Exercise passage -
* * *
Four eco-archaeological regions are identified in the Llanos de Moxos.

Region one: North of the city of Santa Ana del Yacuma and west of the Mamoré River is an area of water-logged and poor soils. Many large raised agricultural fields are the distinctive remains of its prehistoric inhabitants, the raised fields being necessary for drainage and improvement of the soils. Although there was probably a large prehistoric population in this region, there is little evidence of a complex society.

Region two: East of the Mamoré River and centered on the town of Baures and the Baures River is an area of many forested islands, mostly natural, which were inhabited and circled by ditched agricultural fields, ring ditches, fish weirs, and many canals and zigzag causeways. It appears that the earthworks in this area were constructed not long before the Spanish arrived.

Region three: West of the city of Trinidad centered on the town of San Ignacio de Moxos is an area in which soils are relatively fertile and hosting a large number of earthworks, including mounds, man-made forested islands, raised fields and causeways. The proliferation of earthworks and their variety suggest a more complex prehistoric society than those of regions one and two.

Region four: East of the city of Trinidad and centered on the town of Casarabe is the most fertile and the least-waterlogged region of the Llanos. It contains large numbers of monumental mounds and associated agricultural fields and integrated earthworks. This region probably hosted the most complex societies of the prehistoric Llanos de Moxos.
* * *
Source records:
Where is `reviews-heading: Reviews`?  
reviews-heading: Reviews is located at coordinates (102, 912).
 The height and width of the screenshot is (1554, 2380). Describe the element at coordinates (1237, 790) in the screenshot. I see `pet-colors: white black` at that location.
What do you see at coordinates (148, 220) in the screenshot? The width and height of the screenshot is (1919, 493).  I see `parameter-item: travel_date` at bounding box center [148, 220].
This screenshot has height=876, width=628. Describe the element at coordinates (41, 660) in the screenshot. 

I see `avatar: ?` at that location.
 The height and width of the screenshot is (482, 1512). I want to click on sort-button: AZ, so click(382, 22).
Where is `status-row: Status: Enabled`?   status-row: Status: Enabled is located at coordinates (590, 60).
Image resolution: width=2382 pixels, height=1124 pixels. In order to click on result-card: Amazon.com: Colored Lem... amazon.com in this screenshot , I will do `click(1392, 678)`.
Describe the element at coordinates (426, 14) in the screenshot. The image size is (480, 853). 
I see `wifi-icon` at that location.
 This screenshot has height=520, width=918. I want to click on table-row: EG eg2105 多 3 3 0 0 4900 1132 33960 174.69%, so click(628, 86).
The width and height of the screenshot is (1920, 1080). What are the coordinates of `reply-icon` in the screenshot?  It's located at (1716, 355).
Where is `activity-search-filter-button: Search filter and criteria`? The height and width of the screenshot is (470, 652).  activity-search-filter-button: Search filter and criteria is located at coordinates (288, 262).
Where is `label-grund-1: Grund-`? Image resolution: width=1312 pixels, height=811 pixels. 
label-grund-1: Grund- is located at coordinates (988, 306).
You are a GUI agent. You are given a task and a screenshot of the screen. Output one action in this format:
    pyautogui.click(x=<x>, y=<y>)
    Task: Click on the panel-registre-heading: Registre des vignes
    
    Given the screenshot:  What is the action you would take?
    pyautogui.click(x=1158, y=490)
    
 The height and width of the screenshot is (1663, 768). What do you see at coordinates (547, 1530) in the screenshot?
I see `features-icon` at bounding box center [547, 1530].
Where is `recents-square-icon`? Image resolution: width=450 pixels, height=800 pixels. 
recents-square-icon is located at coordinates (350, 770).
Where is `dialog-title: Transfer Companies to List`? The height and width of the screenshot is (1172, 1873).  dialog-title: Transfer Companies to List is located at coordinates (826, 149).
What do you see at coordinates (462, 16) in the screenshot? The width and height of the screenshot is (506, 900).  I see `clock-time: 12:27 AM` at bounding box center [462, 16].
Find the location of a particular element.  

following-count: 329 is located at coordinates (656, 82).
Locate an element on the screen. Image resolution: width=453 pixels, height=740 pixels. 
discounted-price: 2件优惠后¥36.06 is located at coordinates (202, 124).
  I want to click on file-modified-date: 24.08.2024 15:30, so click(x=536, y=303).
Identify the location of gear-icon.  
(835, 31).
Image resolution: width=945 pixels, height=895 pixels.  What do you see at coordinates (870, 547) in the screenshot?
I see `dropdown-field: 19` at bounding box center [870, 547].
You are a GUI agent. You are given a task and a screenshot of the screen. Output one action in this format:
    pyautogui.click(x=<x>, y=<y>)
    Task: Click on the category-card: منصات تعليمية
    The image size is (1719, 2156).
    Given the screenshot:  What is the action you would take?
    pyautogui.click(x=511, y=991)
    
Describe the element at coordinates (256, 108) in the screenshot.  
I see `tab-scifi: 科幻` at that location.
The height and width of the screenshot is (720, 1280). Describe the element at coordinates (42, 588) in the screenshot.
* * *
Task objective -
Please answer these questions from the passage on the Llanos de Moxos:
(a) Which town is region two centered on?
(b) According to the passage, what were the raised fields in region one necessary for?
(c) Which region is described as the most fertile and least waterlogged?

Answer space -
(a) Baures
(b) Drainage and improvement of the soils
(c) Region four, centered on the town of Casarabe